CognitionCapturerPro: Towards High-Fidelity Visual Decoding from EEG/MEG via Multi-modal Information and Asymmetric Alignment
This work addresses the problem of low-fidelity visual decoding from brain activity for neuroscience and brain-computer interface applications, representing an incremental advancement over prior methods.
The paper tackled the challenge of reconstructing visual stimuli from EEG signals by proposing CognitionCapturerPro, a framework that integrates multi-modal priors and an asymmetric alignment module, resulting in improvements of 25.9% in Top-1 and 10.6% in Top-5 retrieval accuracy on the THINGS-EEG dataset.

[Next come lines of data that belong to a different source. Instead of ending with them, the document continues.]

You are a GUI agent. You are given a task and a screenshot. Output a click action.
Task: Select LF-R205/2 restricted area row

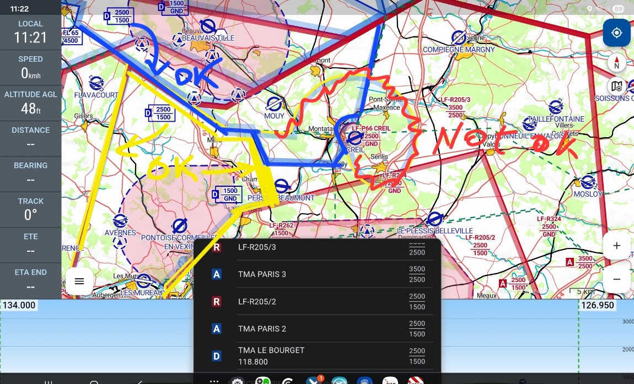tap(317, 301)
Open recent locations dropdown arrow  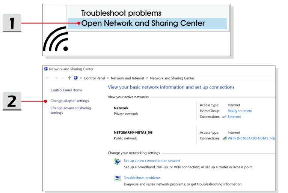(x=63, y=78)
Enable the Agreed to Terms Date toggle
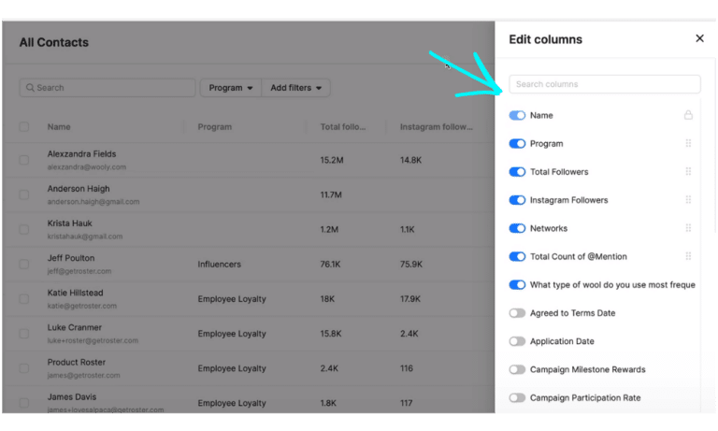 pos(517,313)
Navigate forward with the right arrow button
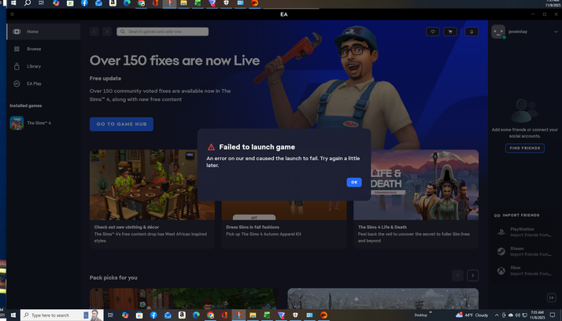This screenshot has width=562, height=321. pos(106,31)
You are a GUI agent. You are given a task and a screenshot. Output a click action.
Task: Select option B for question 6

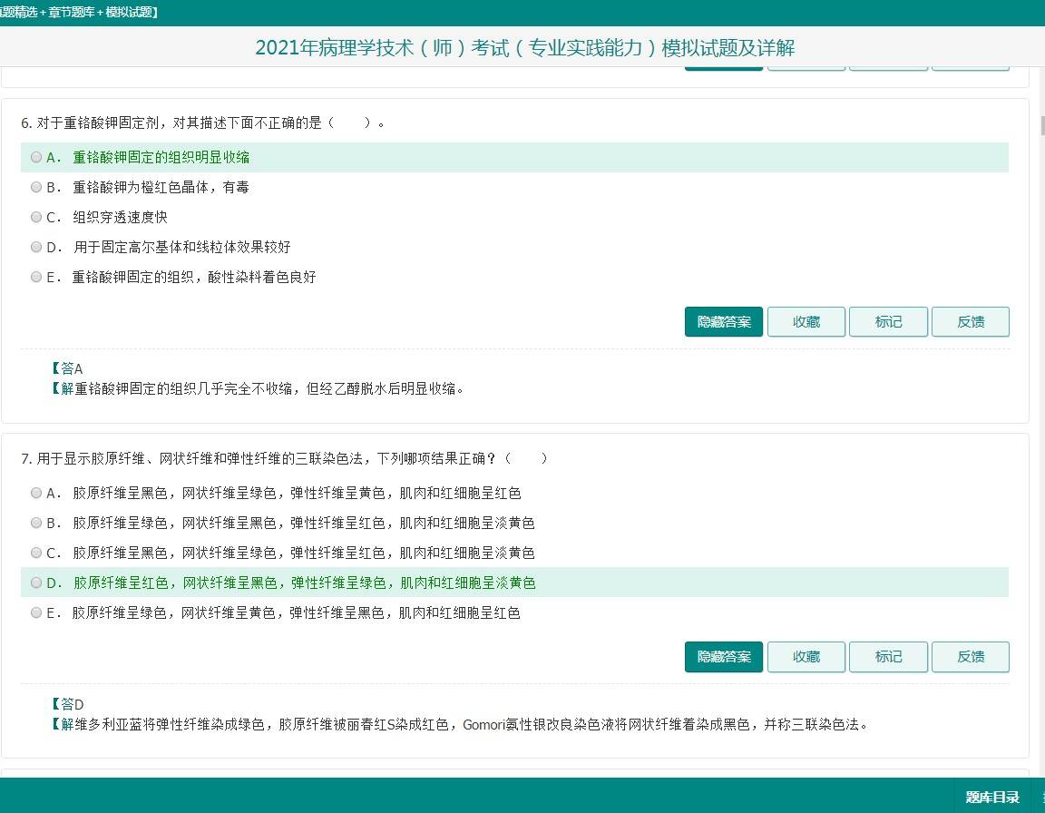click(36, 187)
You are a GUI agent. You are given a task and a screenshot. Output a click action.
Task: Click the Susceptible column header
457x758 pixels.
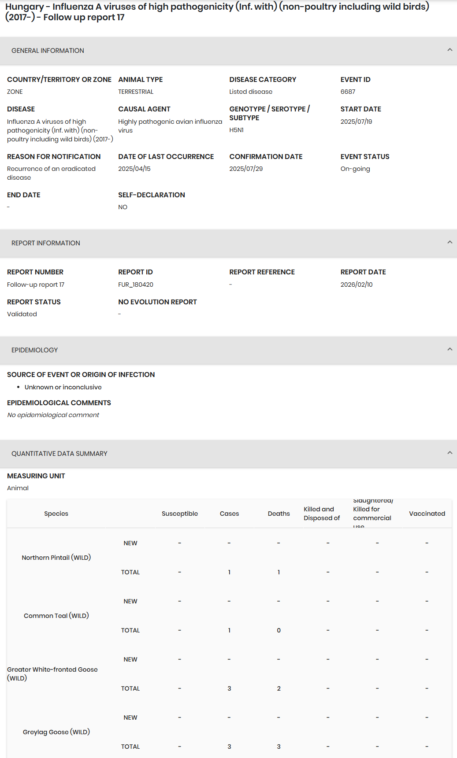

Visual stimuli reconstruction from EEG remains challenging due to fidelity loss and representation shift. We propose CognitionCapturerPro, an enhanced framework that integrates EEG with multi-modal priors (images, text, depth, and edges) via collaborative training. Our core contributions include an uncertainty-weighted similarity scoring mechanism to quantify modality-specific fidelity and a fusion encoder for integrating shared representations. By employing a simplified alignment module and a pre-trained diffusion model, our method significantly outperforms the original CognitionCapturer on the THINGS-EEG dataset, improving Top-1 and Top-5 retrieval accuracy by 25.9% and 10.6%, respectively. Code is available at: https://github.com/XiaoZhangYES/CognitionCapturerPro.